◆ Text for analysis ◆
┌────────
With the 200-lap race around the four-turn, 2.5-mile (4.023-kilometer) Indianapolis Motor Speedway oval limited to 11 rows of three, the confirmation of Sato means that Bump Day is set to return to the "Racing Capital of the World" for the third year in a row this May.

Somebody who attempts to qualify for the race will ultimately fail to do so, and there is still an outside chance of the entry list growing to 35 cars for the first time since 2021 in the coming weeks.

Who are the drivers most likely to be bumped from this year's Indy 500? Here are the top five.

Graham Rahal

Nobody expected Graham Rahal to be the one and only driver bumped in 2023. Even fewer people expected him to be in that discussion amid the team's alleged "Indy Recovery Plan" implementation for 2024. Yet there he was, battling it out with a Dale Coyne Racing backup car and a 19-year-old kid with one career IndyCar start in Nolan Siegel.

Even Rahal was confident enough to snap at one of the doubters on social media during practice week, before said doubter was proven 100% correct.

As cool as it would be to see him atone for the race he should have won in 2021 (and, quite frankly, even 2020, given IndyCar's fractured relationship with red flag consistency), simply getting into the race figures to be another uphill battle. Rahal Letterman Lanigan Racing have given us no reason to believe in a 2025 resurgence. Yet.
└────────
◆ Raw data ◆
┌────────
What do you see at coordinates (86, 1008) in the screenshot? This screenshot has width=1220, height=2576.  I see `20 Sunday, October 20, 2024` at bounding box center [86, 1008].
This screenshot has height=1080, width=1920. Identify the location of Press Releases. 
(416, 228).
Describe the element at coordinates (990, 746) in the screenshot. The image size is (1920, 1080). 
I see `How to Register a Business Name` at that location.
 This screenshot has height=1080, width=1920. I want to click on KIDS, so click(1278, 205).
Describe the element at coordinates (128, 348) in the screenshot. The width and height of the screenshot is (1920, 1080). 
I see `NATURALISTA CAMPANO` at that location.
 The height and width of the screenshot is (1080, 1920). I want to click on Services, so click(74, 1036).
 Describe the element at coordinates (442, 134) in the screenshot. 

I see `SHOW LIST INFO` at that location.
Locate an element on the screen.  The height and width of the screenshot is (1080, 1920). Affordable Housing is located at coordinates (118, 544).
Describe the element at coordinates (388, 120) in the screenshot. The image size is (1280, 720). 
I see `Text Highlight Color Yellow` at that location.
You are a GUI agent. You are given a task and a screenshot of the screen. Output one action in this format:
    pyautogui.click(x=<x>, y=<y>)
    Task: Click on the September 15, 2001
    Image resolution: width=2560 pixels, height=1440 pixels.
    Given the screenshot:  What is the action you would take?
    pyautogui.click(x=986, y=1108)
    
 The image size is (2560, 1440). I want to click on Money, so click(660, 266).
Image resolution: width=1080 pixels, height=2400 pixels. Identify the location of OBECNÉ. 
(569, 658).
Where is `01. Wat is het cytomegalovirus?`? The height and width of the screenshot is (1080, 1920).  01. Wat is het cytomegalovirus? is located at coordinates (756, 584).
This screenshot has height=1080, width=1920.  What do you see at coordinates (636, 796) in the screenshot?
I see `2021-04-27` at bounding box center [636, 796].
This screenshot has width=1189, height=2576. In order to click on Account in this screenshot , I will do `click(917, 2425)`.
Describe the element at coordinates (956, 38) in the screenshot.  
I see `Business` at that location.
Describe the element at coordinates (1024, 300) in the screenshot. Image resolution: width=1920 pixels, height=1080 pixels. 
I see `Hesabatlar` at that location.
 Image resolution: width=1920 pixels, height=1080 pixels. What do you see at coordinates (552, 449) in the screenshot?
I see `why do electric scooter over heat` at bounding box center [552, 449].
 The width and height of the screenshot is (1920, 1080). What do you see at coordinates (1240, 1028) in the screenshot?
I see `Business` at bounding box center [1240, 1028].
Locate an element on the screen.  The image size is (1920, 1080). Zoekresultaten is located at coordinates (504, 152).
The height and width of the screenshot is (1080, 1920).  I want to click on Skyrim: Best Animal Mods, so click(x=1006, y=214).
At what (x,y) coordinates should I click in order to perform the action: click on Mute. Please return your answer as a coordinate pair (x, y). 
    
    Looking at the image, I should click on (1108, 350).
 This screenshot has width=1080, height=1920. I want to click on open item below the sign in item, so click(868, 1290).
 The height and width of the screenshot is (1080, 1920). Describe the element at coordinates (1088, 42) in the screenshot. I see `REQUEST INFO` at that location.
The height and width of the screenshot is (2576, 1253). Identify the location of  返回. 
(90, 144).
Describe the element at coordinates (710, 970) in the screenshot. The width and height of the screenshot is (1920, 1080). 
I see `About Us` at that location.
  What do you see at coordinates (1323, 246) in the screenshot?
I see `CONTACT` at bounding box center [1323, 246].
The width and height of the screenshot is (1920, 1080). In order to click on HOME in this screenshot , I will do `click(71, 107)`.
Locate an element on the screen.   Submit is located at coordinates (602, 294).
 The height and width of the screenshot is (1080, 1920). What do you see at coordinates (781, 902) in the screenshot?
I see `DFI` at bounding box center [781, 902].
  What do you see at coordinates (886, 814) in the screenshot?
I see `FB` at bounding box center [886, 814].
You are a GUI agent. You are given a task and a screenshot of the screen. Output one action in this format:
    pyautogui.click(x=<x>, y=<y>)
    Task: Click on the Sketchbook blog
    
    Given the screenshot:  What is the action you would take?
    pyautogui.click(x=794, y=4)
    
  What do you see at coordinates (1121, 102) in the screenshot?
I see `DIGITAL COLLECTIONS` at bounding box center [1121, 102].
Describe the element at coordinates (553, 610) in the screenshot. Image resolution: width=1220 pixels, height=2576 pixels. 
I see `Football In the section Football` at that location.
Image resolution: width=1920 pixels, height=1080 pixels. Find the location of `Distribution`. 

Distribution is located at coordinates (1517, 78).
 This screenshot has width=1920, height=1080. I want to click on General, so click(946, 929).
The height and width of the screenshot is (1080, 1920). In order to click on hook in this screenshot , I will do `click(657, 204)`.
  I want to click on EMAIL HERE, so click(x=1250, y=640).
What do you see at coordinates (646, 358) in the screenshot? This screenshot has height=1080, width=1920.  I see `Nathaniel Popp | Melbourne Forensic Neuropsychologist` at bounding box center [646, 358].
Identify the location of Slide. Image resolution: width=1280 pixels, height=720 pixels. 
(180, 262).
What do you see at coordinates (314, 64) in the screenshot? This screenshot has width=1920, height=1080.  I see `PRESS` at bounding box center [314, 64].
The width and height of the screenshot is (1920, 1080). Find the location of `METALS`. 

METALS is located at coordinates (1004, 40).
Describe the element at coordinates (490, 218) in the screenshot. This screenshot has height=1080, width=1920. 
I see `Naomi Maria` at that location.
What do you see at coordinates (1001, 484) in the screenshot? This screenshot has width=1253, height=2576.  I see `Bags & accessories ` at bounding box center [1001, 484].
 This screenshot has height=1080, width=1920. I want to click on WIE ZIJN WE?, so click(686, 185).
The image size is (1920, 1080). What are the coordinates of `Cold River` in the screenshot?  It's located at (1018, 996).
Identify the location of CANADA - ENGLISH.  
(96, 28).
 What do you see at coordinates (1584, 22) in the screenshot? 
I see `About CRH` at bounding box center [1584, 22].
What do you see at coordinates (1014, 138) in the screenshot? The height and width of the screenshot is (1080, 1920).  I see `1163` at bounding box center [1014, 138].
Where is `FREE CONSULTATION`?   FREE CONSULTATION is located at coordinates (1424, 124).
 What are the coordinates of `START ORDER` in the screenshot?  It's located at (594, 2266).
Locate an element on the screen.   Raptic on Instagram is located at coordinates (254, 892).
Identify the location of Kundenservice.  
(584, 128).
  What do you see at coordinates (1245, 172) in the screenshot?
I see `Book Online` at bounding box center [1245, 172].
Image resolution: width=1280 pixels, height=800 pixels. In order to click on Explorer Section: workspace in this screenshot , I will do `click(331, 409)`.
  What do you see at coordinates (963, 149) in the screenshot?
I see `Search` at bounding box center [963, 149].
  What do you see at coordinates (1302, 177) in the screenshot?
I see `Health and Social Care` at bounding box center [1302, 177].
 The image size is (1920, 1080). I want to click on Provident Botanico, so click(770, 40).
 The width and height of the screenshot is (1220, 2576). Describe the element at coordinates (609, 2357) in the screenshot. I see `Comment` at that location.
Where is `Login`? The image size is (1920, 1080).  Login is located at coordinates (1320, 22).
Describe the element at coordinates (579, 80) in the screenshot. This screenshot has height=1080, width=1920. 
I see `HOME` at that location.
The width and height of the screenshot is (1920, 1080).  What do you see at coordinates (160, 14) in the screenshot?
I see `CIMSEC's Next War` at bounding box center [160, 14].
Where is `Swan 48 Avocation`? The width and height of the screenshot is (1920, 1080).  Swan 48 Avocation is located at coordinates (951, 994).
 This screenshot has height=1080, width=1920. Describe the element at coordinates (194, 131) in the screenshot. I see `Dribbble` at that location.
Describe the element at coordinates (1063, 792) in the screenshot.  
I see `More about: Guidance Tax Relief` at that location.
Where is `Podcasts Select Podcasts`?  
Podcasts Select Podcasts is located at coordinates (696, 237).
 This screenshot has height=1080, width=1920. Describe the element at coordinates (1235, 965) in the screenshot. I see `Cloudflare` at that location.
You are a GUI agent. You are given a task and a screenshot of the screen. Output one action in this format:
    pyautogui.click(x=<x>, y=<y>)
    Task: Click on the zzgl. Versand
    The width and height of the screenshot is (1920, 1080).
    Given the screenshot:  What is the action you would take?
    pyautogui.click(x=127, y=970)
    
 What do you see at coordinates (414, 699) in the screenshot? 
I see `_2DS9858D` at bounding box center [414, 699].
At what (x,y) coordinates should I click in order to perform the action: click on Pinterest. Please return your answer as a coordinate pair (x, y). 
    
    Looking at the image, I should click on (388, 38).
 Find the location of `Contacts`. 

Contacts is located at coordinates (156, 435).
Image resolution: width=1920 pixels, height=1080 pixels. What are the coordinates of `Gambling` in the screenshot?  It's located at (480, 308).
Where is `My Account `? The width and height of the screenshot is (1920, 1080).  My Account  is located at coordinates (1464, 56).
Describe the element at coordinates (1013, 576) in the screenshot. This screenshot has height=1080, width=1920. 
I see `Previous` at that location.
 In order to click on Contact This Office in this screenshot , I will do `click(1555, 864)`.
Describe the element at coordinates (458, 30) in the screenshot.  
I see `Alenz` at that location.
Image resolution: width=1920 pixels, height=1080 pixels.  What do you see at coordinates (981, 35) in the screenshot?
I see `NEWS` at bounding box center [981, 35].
└────────
◆ Work instructions ◆
1. Duplicate the passage of the Indy 500 text from "Somebody who attempts" up to and including "proven 100% correct.".
2. Answer these questions from the Indy 500 text.
(a) How many rows of three is the race limited to?
(b) In which year was Graham Rahal the only driver bumped?
(c) How old was Nolan Siegel?

◆ Solved tasks ◆
1.
Somebody who attempts to qualify for the race will ultimately fail to do so, and there is still an outside chance of the entry list growing to 35 cars for the first time since 2021 in the coming weeks.

Who are the drivers most likely to be bumped from this year's Indy 500? Here are the top five.

Graham Rahal

Nobody expected Graham Rahal to be the one and only driver bumped in 2023. Even fewer people expected him to be in that discussion amid the team's alleged "Indy Recovery Plan" implementation for 2024. Yet there he was, battling it out with a Dale Coyne Racing backup car and a 19-year-old kid with one career IndyCar start in Nolan Siegel.

Even Rahal was confident enough to snap at one of the doubters on social media during practice week, before said doubter was proven 100% correct.

2.
(a) 11
(b) 2023
(c) 19